Data Capture in Manufacturing: A Tablet and Shop Floor Terminal Guide

What is Data Capture in Manufacturing and Why Is It Critical?

Real-time data capture creates a digital twin of the shop floor

Data capture in manufacturing (Shop Floor Data Collection) is the real-time digital recording of all operations on the shop floor—such as work order start/end times, production quantities, downtime, quality control results, and material consumption.
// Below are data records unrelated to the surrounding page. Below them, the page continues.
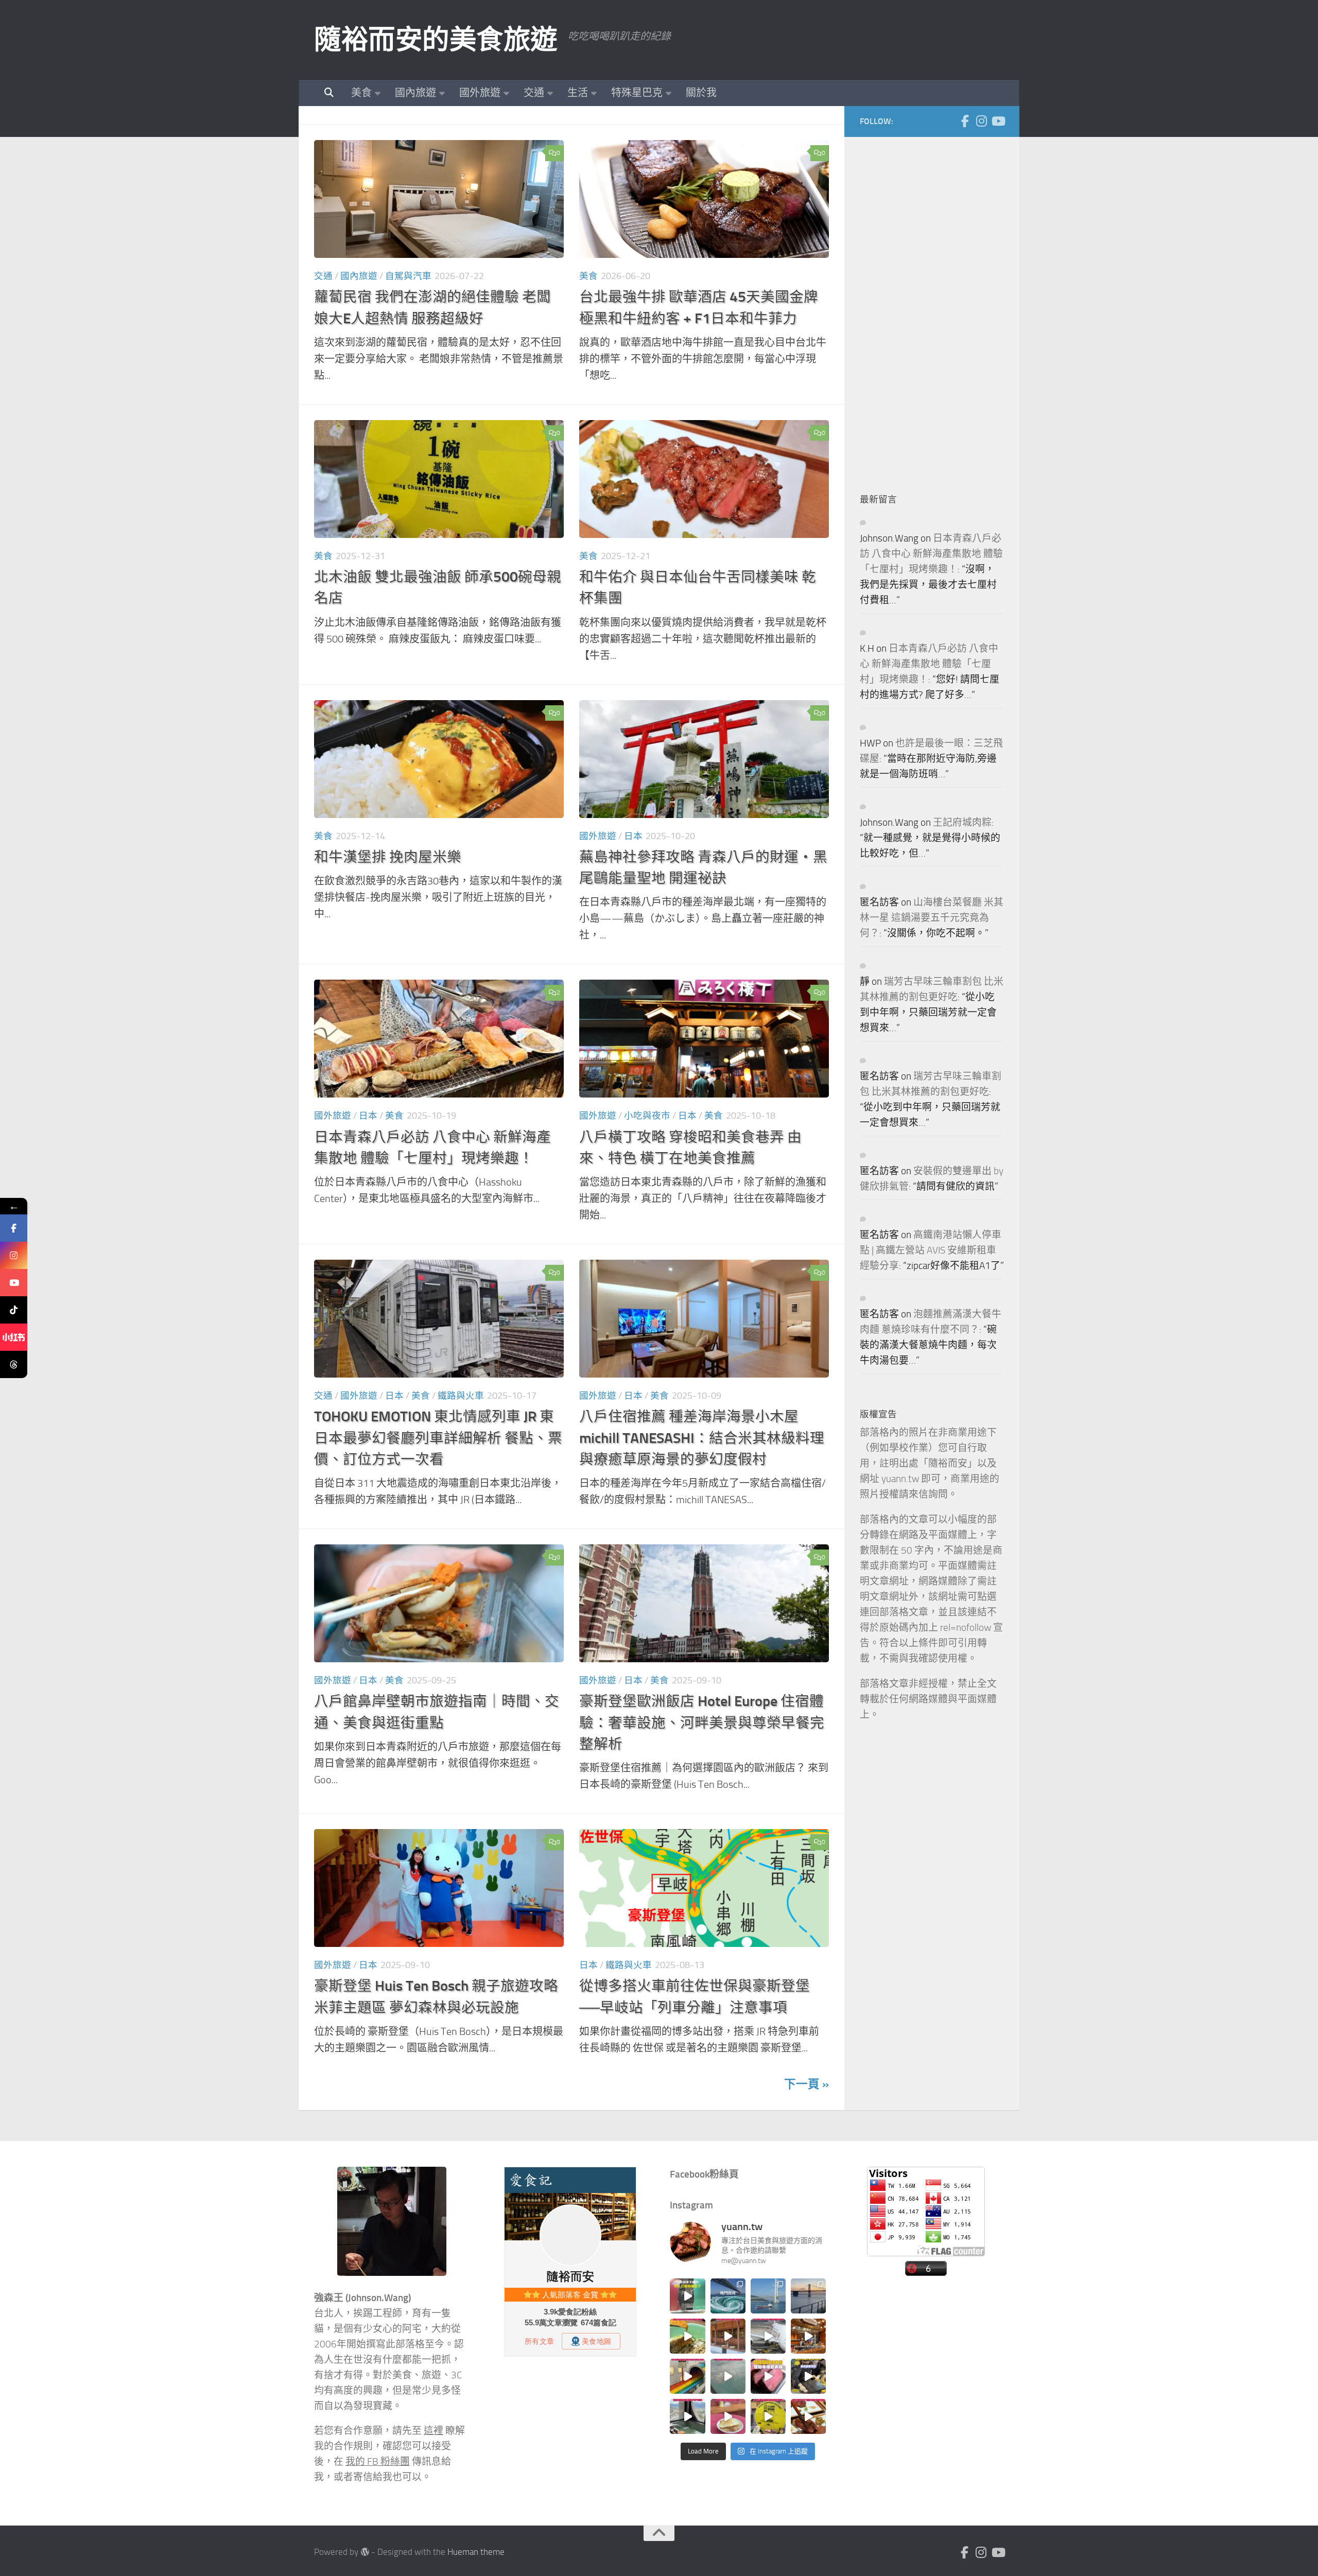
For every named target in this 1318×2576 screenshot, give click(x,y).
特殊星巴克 (637, 92)
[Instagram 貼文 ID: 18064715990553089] (808, 2416)
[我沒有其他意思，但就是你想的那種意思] (687, 2295)
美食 (361, 92)
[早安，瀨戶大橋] (808, 2295)
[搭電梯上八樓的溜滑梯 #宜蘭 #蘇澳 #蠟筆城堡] (687, 2376)
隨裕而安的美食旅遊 (436, 40)
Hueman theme (476, 2552)
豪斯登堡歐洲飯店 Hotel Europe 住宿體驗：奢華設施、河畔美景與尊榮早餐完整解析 (701, 1722)
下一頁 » (806, 2084)
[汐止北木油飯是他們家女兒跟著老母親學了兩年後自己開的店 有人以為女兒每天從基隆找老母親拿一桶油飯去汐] (768, 2416)
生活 (577, 92)
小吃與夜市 (647, 1115)
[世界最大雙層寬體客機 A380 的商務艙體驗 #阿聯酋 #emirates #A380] (768, 2336)
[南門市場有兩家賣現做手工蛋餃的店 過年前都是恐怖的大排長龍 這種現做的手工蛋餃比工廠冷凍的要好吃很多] (808, 2376)
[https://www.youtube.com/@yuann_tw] (13, 1282)
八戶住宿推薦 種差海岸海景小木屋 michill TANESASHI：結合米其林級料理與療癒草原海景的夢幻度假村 (701, 1438)
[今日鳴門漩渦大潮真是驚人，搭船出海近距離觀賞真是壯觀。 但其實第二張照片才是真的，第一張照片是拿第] (727, 2295)
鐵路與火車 (461, 1395)
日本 (633, 836)
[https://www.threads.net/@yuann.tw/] (13, 1364)
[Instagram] (981, 121)
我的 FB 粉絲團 (377, 2461)
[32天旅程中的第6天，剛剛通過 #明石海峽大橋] (768, 2295)
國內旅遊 (415, 92)
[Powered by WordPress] (364, 2552)
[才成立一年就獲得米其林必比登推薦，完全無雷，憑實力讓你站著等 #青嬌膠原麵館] (687, 2336)
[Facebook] (965, 121)
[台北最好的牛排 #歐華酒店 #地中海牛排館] (768, 2376)
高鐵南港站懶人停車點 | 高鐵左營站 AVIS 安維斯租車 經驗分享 (930, 1250)
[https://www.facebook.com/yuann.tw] (13, 1228)
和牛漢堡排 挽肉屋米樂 (387, 856)
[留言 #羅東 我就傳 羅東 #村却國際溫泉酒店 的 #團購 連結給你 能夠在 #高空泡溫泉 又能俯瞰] (687, 2416)
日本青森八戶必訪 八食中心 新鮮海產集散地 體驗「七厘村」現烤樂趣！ (931, 554)
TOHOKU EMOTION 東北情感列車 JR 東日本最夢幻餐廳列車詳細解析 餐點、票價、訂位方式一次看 (438, 1438)
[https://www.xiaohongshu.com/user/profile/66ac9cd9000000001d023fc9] (13, 1337)
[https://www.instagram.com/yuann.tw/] (13, 1255)
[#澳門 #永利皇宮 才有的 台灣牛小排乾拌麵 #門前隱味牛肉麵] (808, 2336)
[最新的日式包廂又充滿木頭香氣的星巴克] (727, 2336)
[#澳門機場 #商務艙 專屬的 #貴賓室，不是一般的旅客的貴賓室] (727, 2376)
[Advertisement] (937, 306)
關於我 (701, 92)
This data forms the foundation of production management.

What Happens Without Data Capture?

• Blind flying: Actual capacity utilization, efficiency, and losses remain unknown.
• Delayed response: Issues are only identified at the end of a shift or day.
• Inaccurate costing: Without knowing actual labor and machine hours, cost calculations become mere guesswork.
• Planning errors: The gap between theoretical and actual capacity cannot be visualized.
• Barrier to improvement: You cannot improve what you cannot measure.

What Data Should Be Captured?

The scope of a manufacturing data capture system includes:

Core Data Set (Mandatory)

• Work order information: Start time, end time, operator, machine.
• Production quantity: Good parts, scrap, rework quantity.
• Downtime records: Start/end time, reason code (planned/unplanned).
• Setup times: Mold/tool changeover, product transition times.
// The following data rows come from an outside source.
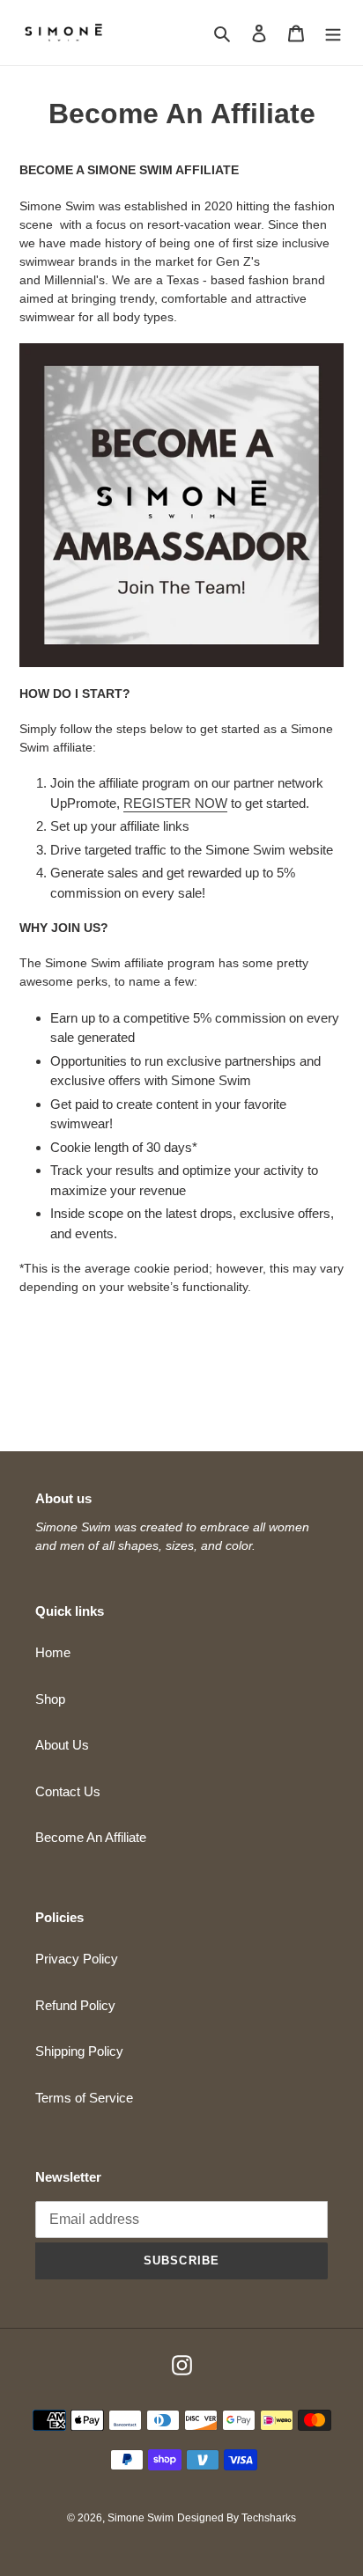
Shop (50, 1699)
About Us (62, 1744)
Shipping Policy (79, 2051)
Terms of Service (84, 2097)
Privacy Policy (76, 1958)
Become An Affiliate (90, 1837)
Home (52, 1652)
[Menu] (333, 33)
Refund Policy (75, 2005)
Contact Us (67, 1791)
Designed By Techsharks (236, 2518)
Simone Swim (140, 2518)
Extended Data Set (Recommended)

• Quality parameters: Measurement values, test results, non-conformance codes.
• Material consumption: Lot/batch-based raw material usage.
• Process parameters: Temperature, pressure, speed (via machine integration).
• Energy consumption: Machine-based electricity/gas measurement.

Data Capture Methods

Data on the shop floor is captured using three primary methods:

• Manual entry: The operator enters data via a terminal or tablet.
• Semi-automated: Barcode/RFID scanning + operator confirmation/completion.
• Fully automated: Machine/sensor integration, PLC/SCADA connectivity.

Most applications require a hybrid approach: combining automatically captured data (counters, downtime) with manually completed data (reason codes, quality notes).

Selecting Shop Floor Terminals and Tablets

The right terminal selection depends on the conditions of the production environment

Device selection for manufacturing data capture varies based on environmental conditions, usage frequency, and budget. There are two main categories: industrial shop floor terminals and commercial tablets.

Industrial Shop Floor Terminals

Features

• Protection rating: IP65 and above (dust/waterproof).
• Temperature range: Operational between -20°C and +50°C.
• Impact resistance: MIL-STD-810G standards.
• Display: Readable in sunlight, usable with gloves.
• Battery: Replaceable, long-life (12+ hours).
• Connectivity: Wi-Fi, Ethernet, optional 4G/5G.

Advantages

• Resistant to heavy industrial environments.
• Long service life (5-7 years).
• Professional service and spare parts support.
• Integrated barcode scanner, RFID option.

Disadvantages

• High initial cost.
• Limited model and brand selection.
• Software flexibility is lower compared to commercial tablets.

Commercial Tablets

Features

• Protection rating: Generally IP52-IP54 (limited protection).
• Ecosystem: Wide range of application stores.
• Cost: 1/3 to 1/5 the price of an industrial terminal.
• Updates: Operating system and application updates are easy.

Usage with Protective Accessories

• IP65 protection can be achieved with industrial cases.
• Mounting next to machines with adjustable stands.
• External barcode scanner attachments.

Selection Criteria

Decide based on the environment and usage scenario:

• Heavy industry (metalworking, casting, welding): Industrial terminal recommended.
• Clean production (assembly, electronics, food): Tablet with protective case is sufficient.
• Mobile usage (warehouse, shipping): Handheld industrial terminal.
• Fixed station (machine-side): Panel PC or wall-mounted tablet.

Placement Strategy

A separate terminal for every machine, or shared usage?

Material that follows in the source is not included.